The 34-year-old boxer from Hamilton, who fought out of the Steeltown Boxing Club, has known Joe Corrigan since 2001 and he was a competitor at one of the first Ray McGibbon Gloves tournaments.
He recently came full circle when he was inducted into the Niagara Boxing Legends along with Ray Napper, Jr., Ryan Baulk, Ryan Rannelli, Daniel Ryan, Scottie Paul and Stephen Ryan during a fight card at the Merritton Community Centre.
“I am honoured and my whole family is honoured, I have known Joe my entire boxing career and I have always told him that he has been so great to me and to a lot of other people,” he said. “I was on the Team Canada junior team and my dad told Joe there was a big tournament coming up in India and he needed to get me some international experience. Joe said, ‘No problem.’ I think that year I went to Ireland with him and then he had a team come down from England.

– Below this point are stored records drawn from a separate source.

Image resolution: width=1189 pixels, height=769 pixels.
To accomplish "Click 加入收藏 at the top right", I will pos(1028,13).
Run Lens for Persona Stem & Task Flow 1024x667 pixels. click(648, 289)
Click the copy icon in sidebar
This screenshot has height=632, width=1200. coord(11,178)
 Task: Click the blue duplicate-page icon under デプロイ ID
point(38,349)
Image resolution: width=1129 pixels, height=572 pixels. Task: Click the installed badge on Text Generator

He got me a lot of international experience that even if you were on Team Canada, you weren’t getting.”
Wilcox ended up having an amateur career that lasted for 190 fights, including representing Canada at the Commonwealth Youth Games, before the two-time junior national champion and senior bronze medalist turned pro in 2012.
As a pro, the super lightweight (140 pounds) has a record of 25-4-1, including a seventh-round knockout of Jose Castro Fierros June 1 at the Niagara Falls Convention Centre. During an interview for this story, Wilcox was sporting a black eye.
“I got a head butt in Round 2 or 3. It was a good fight and it felt really good to get back in the ring. It showed a lot of people and most importantly myself that I still got it and I still want to be in there.”
It was his first fight since March 16, 2023 when he lost to Mathieu Germain in Quebec for the IBF Inter-Continental super lightweight crown. Germain came into the fight ranked in the top five in the world.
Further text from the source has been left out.